### QUOTED TEXT
However, she said it was challenging playing an insecure yet emotionally demanding character, as many of the scenes required her to be sobbing.

Behind the camera, producer Dasha Gorin (Communication ’18) returned to Evanston from Los Angeles years after she workshopped earlier drafts of the script.

After being immersed in the entertainment capital of the world, Gorin said she noticed how much more collaborative Chicago is in indie filmmaking compared to Los Angeles.

“It can be tricky to find people who are willing to help you out because they’re so used to the industry and they typically want to charge exorbitant fees,” Gorin said. “I feel in Chicago, the community is so much closer and warmer, and indie filmmaking is still a novel thing that people are excited to help out with.”

As with any film, Gorin described the inevitability of things going wrong with so many moving pieces. However, she said it was special to see the cast and crew exchanging numbers and forming friendships.

For Loesberg, wrapping up the shoot and seeing those new relationships gave her an immense sense of closure.

“In my head I’m still in college, even though I’ve been in the workforce for two years,” Loesberg said. “Now that I’ve made this film and have had the chance to say goodbye to Northwestern and the college experience, I feel that’s really helped me to move on to the next stage of my life.”

After fundraising and post-production, Loesberg and Gorin said the next step is to send “Year One” to film festivals with the hope it will be picked up by distributors for a theatrical release.

No matter the outcome, though, “Year One” has already proved to be a personally fulfilling experience for Loesberg.

“This has been my passion project for so long now, and it’s absolutely insane that we’ve shot it and that it happened,” Loesberg said. “I’ve been looking through all the footage and it looks incredible, so I feel I could not be happier.”

### WHAT YOU HAVE TO DO
Answer these questions using the article about the film "Year One":
1. From which city did producer Dasha Gorin return to Evanston?
2. According to the article, what gave Loesberg an immense sense of closure?
3. Where do Loesberg and Gorin plan to send "Year One" after fundraising and post-production?

### INFORMATION SHOWN
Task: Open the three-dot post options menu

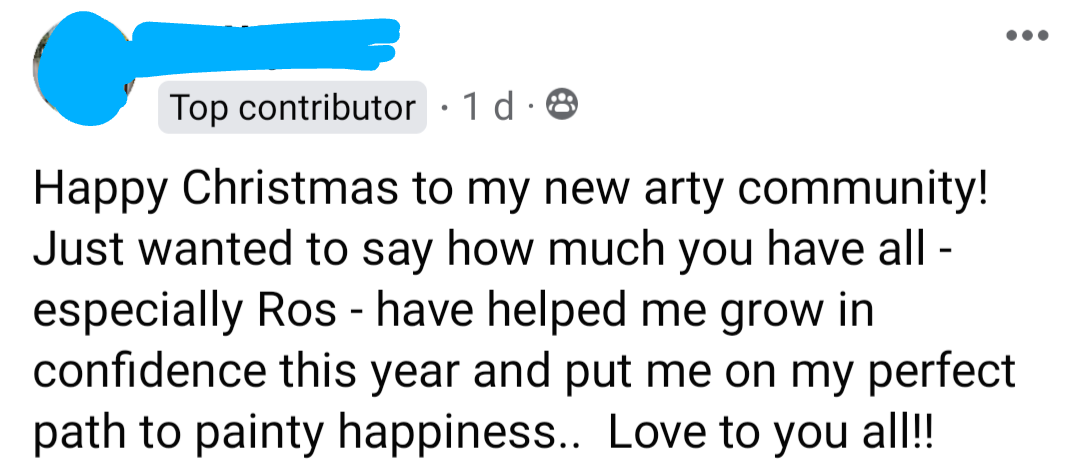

### COMPLETED EXERCISE
1. Los Angeles.
2. Wrapping up the shoot and seeing the new relationships formed among the cast and crew.
3. To film festivals, hoping it will be picked up by distributors for a theatrical release.